Now, the senior is getting lots of attention for his efforts to stamp out the R-word. The National Down Syndrome Society honored Goodrow this month in Washington, D.C. for leading awareness campaigns and talking at assemblies about why the R-word can be hurtful.
"I'm happy," Goodrow said, describing his pride stemming from the advocacy award he received.
Essex High School principal Rob Reardon said he believes Goodrow's posters and speeches in classrooms and other settings have gotten many young people to rethink their word choice.
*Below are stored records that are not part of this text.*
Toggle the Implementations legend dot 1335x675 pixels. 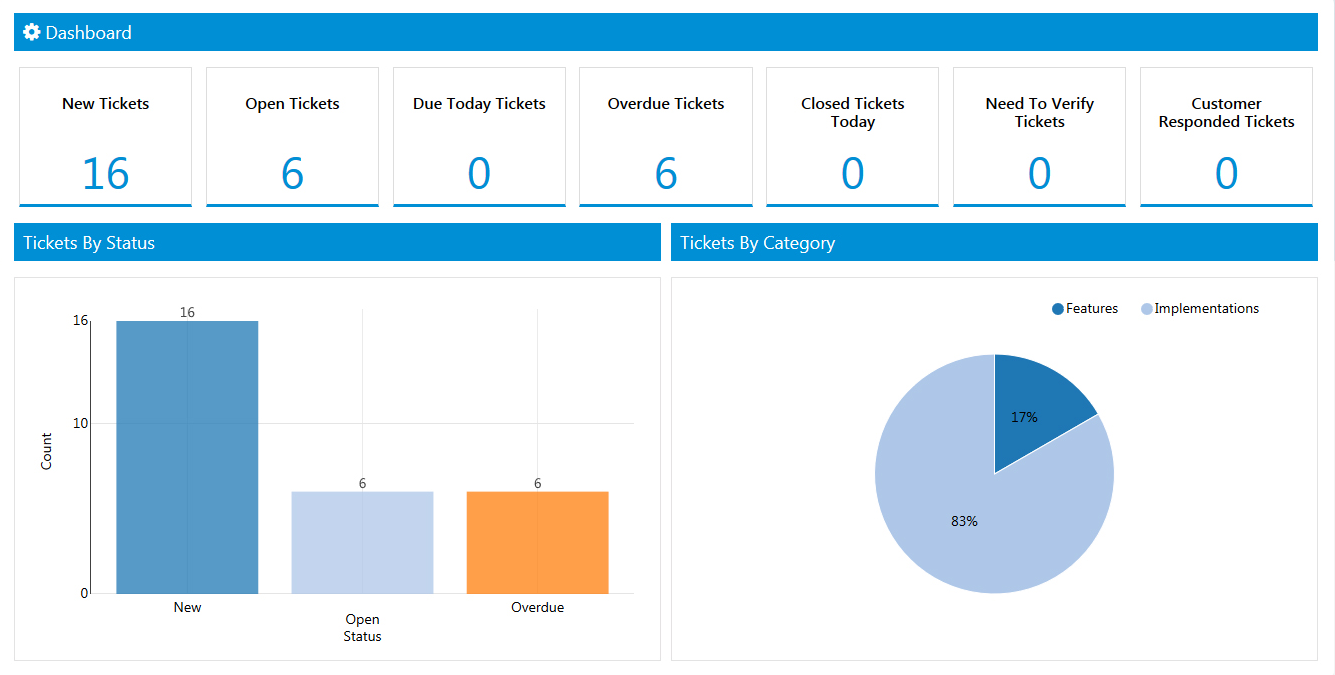(x=1147, y=309)

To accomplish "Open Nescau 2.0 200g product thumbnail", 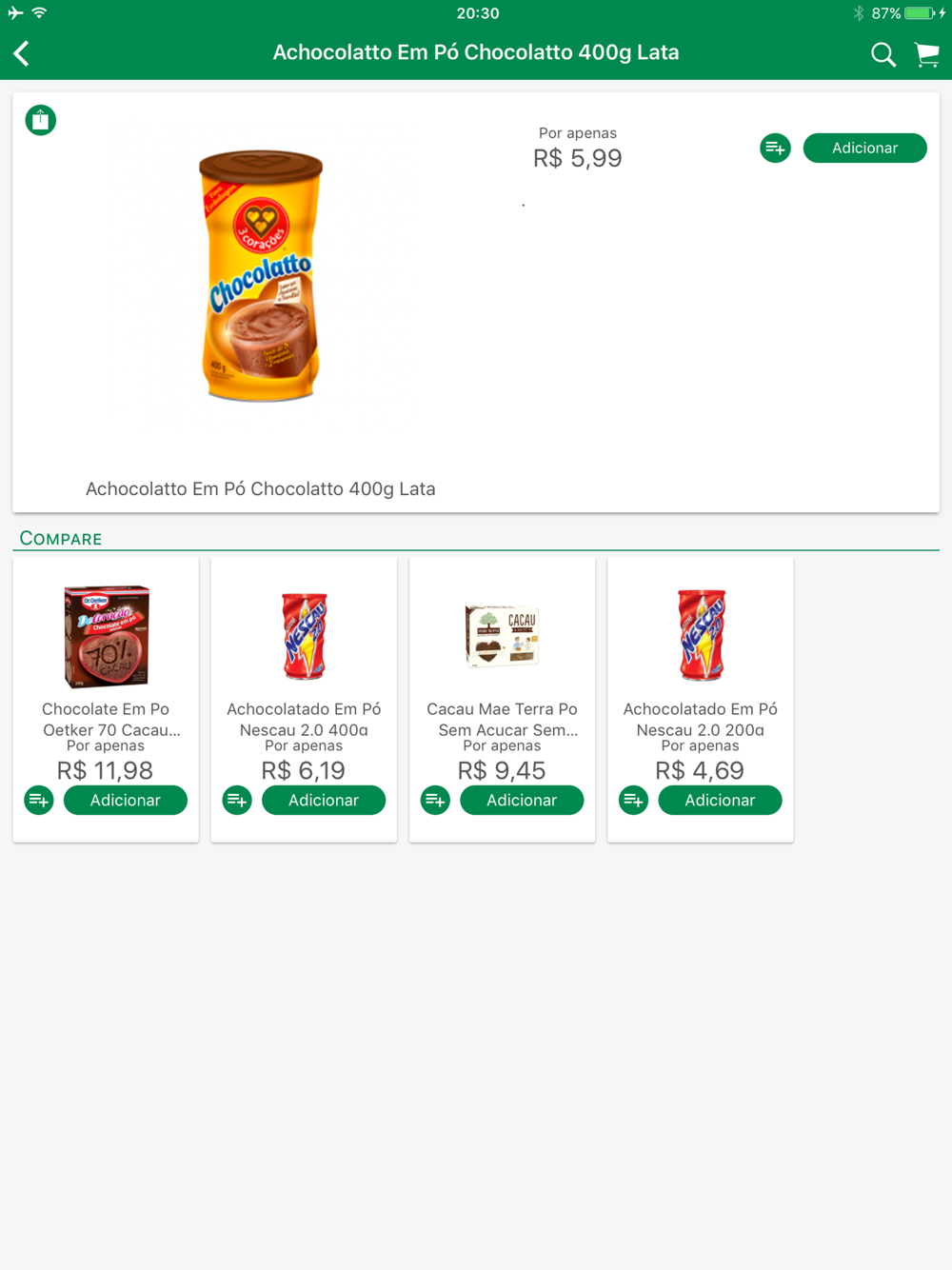I will point(701,635).
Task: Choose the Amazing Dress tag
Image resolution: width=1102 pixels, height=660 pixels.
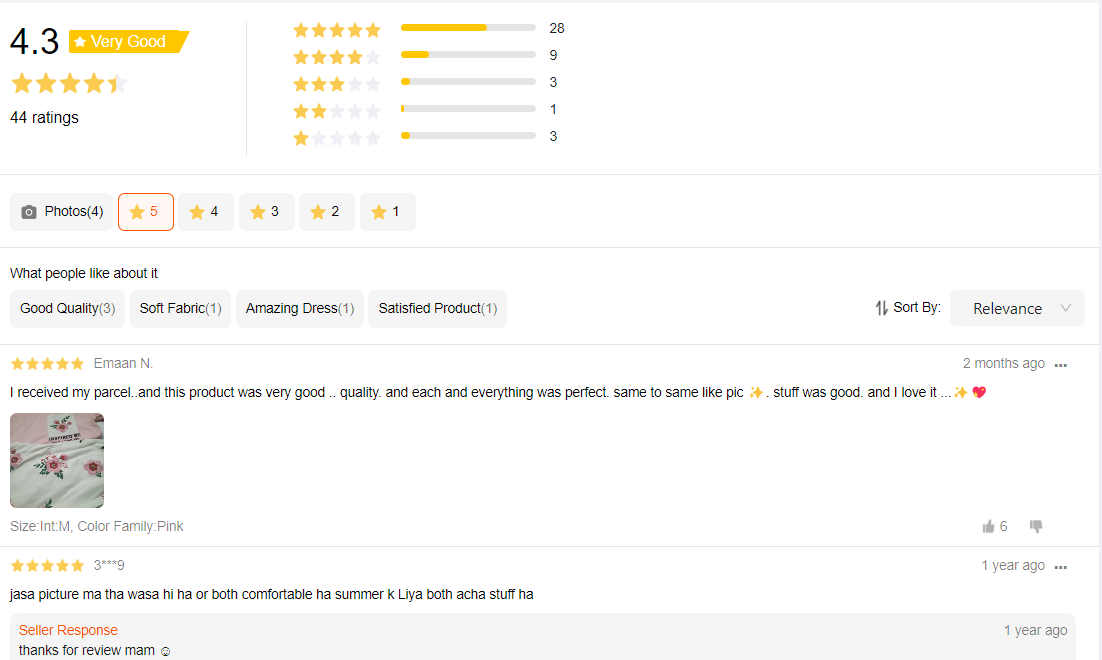Action: pyautogui.click(x=300, y=309)
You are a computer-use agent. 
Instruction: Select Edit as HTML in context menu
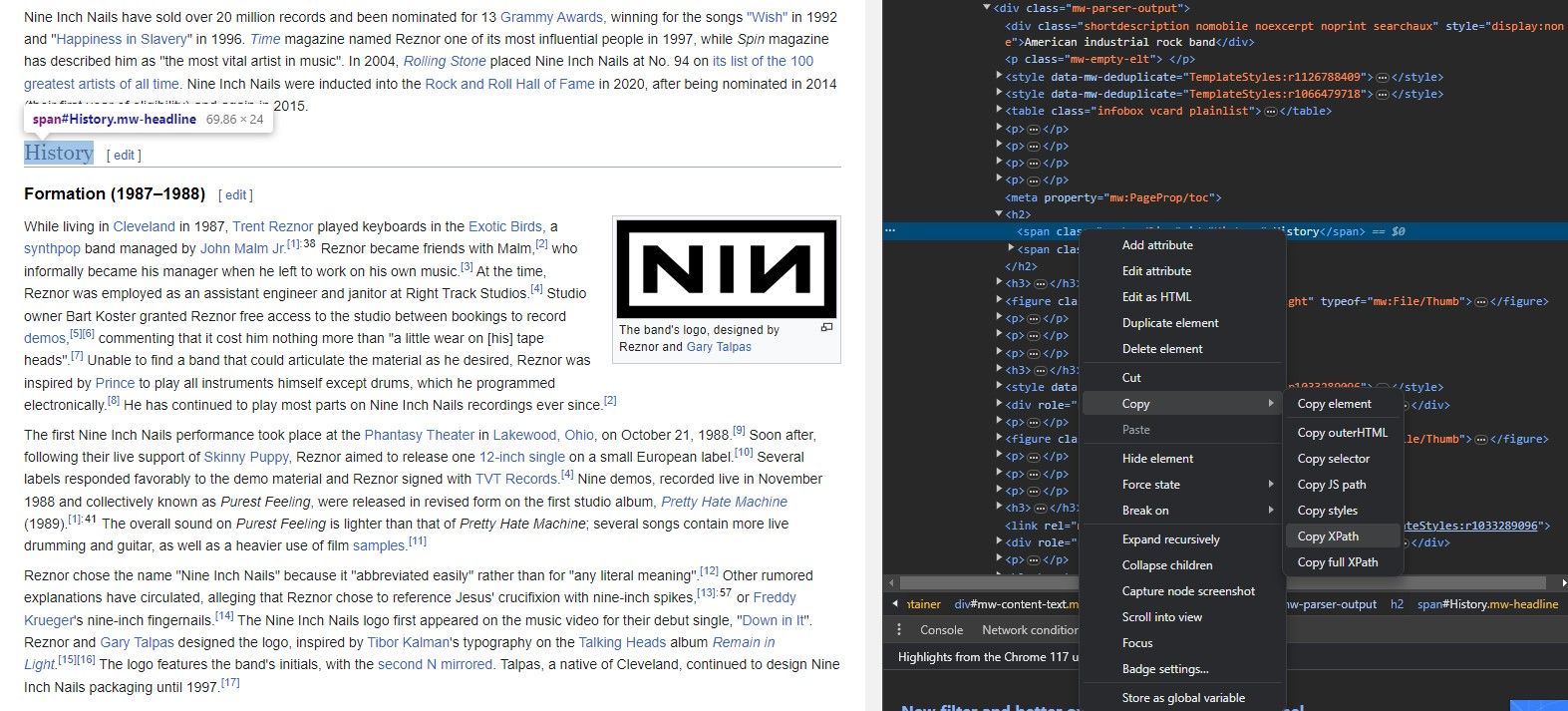pos(1156,297)
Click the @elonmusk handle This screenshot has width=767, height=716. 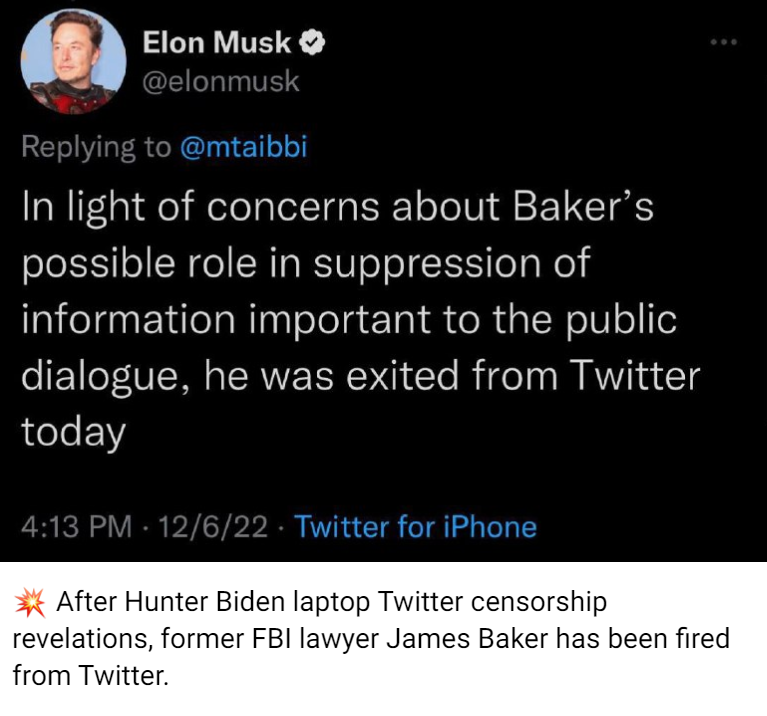pos(221,81)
Reardon also told NECN Goodrow's presentations have encouraged the school community to watch other language, like how sometimes kids say, "that's so gay," as a way of belittling something.
"Any time you have student leaders talking to other students, that's very effective," Reardon said.
"I think they're extraordinary," high school junior Peter Henry said of Goodrow's efforts. "The fact he achieved a national award is amazing."
"I think it's good because people will understand how it's offensive to people," added junior Mariah Neverett.
Daniel's father, Lloyd Goodrow, said he doesn't expect his son to ever stop speaking up when he fears his friends may get hurt by others' words.
"I've learned more about life from my son Daniel than I've learned from anybody in the world," Goodrow said. "It's his positive attitude, it's his can-do attitude. What Down syndrome means to Daniel is not what he can't do, it's that he has to work harder to accomplish things."
This stand-out student said he hopes others carry on his crusade in their communities.
"It's actually disrespectful," the student said of the R-word. "And I just want them to stop, because mostly it's not okay to use."